If you find yourself having too many properties (and the 2p grows out of control), the algorithm allows for some bucket-heaps to be built on-demand from other bucket-heaps : if the user requests "infiniband × networkfs" but you only have a bucket-heap available for "infiniband" or "networkfs", you can turn each bucket in the "infiniband" bucket-heap into a bucket-heap on its own (use a lazy algorithm so you don't have to process all buckets if the first one works) and use a lazy heap-merging algorithm to find an appropriate bucket. You can then use a LRU cache to decide which property groups are stored and which are built on-demand.

My guess is that there won't be an "easy, efficient" algorithm and data structure to solve this problem, because what you're doing is akin to solving a set of simultaneous equations. Suppose there are 10 categories (like city, infiniband and network) in total, and the user specifies required values for 3 of them. The user asks for 5 nodes, let's say. Your task is then to infer values for the remaining 7 categories, such that at least 5 records exist that have all 10 category fields equal to these values (the 3 specified and the 7 inferred). There may be multiple solutions.
Still, provided there aren't too many different categories, and not too many distinct possibilities within each category, you can do a simple brute force recursive search to find possible solutions, where at each level of recursion you consider a particular category, and "try" each possibility for it. Suppose the user asks for k records, and may choose to stipulate any number of requirements via required_city, required_infiniband, etc.:
either(x, y) := if defined(x) then [x] else y
For each city c in either(required_city, [city1, city2]):
For each infiniband i in either(required_infiniband, [switch03, switch04]):
For each networkfs nfs in either(required_nfs, [undefined, server01, server02]):
Do at least k records of type [c, i, nfs] exist? If so, return them.

◆ Extracted information:
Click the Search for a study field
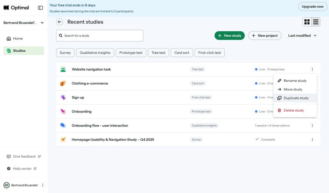Screen dimensions: 329x193 click(100, 36)
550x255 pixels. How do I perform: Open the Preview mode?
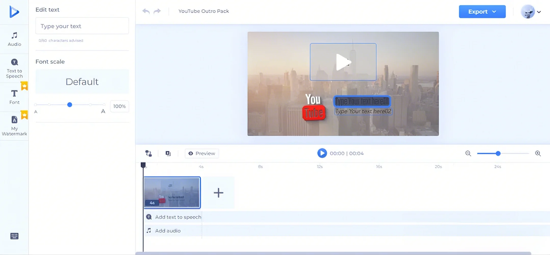coord(201,153)
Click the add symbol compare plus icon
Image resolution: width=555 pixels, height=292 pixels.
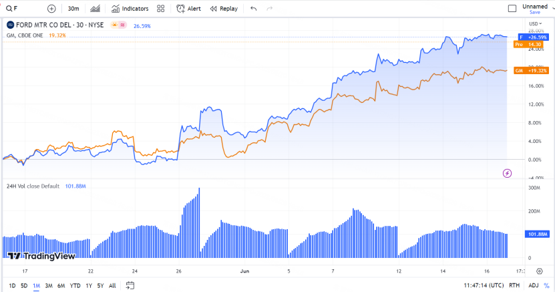52,9
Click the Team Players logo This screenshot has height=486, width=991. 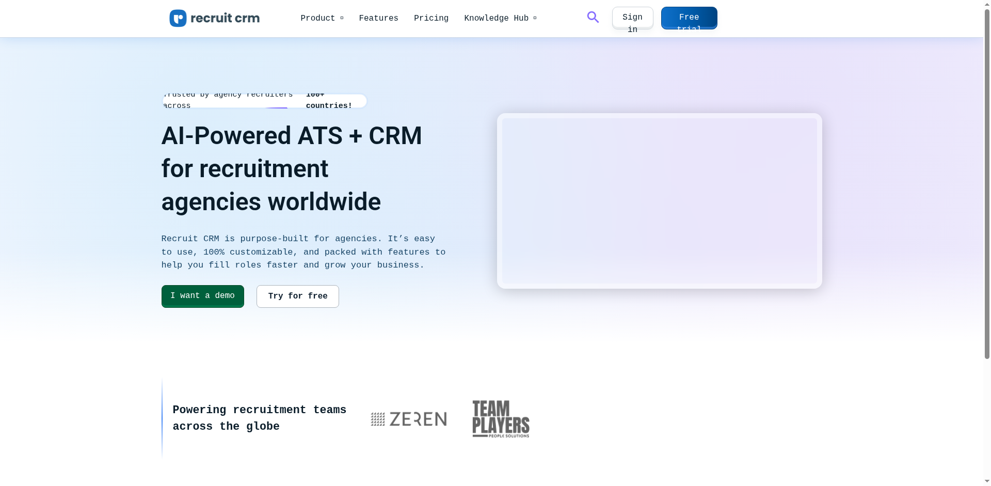501,419
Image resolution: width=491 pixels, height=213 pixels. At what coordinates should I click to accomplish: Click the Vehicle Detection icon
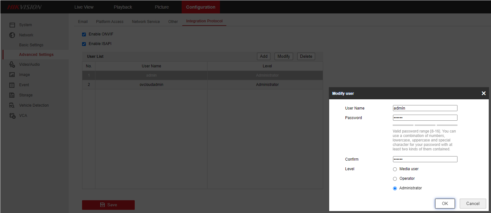point(12,105)
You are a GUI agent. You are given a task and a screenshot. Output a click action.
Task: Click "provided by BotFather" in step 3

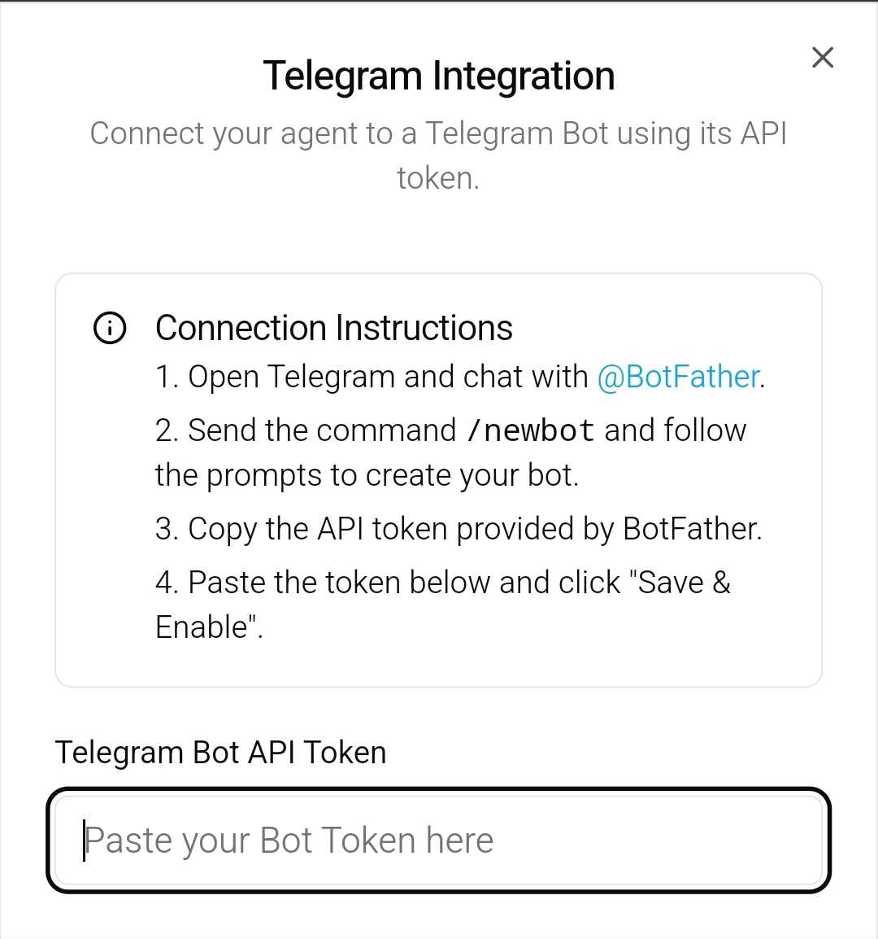[609, 529]
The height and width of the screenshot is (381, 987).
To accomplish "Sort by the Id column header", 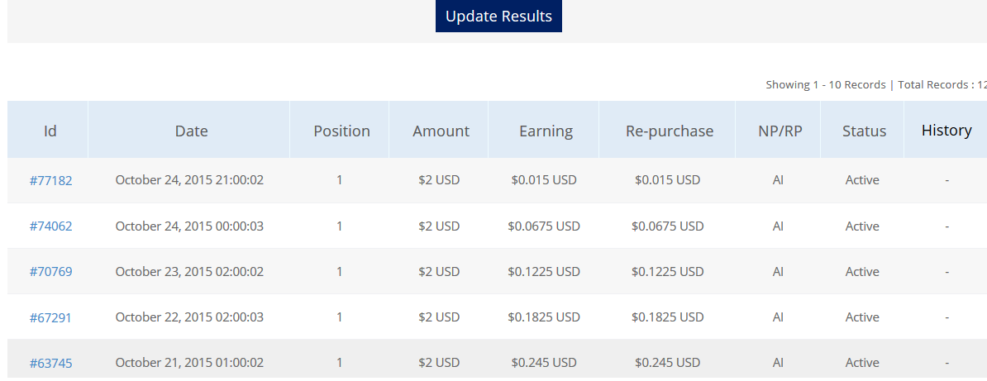I will point(50,131).
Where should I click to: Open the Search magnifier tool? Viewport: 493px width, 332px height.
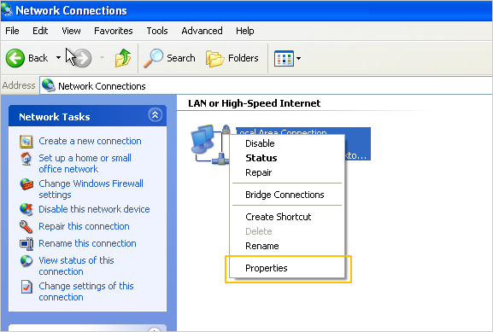coord(154,58)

◆ Jobs:
a) In the passage on finding matching nodes, what does the writer suggest using to decide which property groups are stored and which are built on demand?
b) In the passage on finding matching nodes, rewrite the paragraph beginning "My guess is that there won't be" in shorter form, keeping its main facts.
c) Carry on the passage on finding matching nodes, starting right after its last line.

◆ Per-task outputs:
a) An LRU cache.

b) There probably isn't an easy, efficient algorithm and data structure for this, because the problem is like solving simultaneous equations. For example, with 10 categories in total (such as city, infiniband and network), a user might set values for 3 and ask for 5 nodes. The values for the other 7 categories must then be inferred so that at least 5 records match all 10 fields. There may be more than one solution.

c)
The either() function is just a way of limiting the search to the subspace containing points that the user gave constraints for.
Based on this, you will need a way to quickly look up the number of points (rows) for any given [c, i, nfs] combination -- nested hashtables will work just fine for this.

Step 1: Create an index for each property. E.g. for each property+value pair, create a sorted list of nodes with that property. Put each such list into an associative array of some kind- That is something like and stl map, one for each property, indexed by values. Such that when you are done you have a near constant time function that can return to you a list of nodes that match a single property+value pair. The list is simply sorted by node number.
Step 2: Given a query, for each property+value pair required, retrieve the list of nodes.
Step 3: Starting with the shortest list, call it list 0, compare it to each of the other lists in turn removing elements from list 0 that are not in the other lists.
You should now have just the nodes that have all the properties requested.
Your other option would be to use a database, it is already set up to support queries like this. It can be done all in memory with something like BerkeleyDB with the SQL extensions.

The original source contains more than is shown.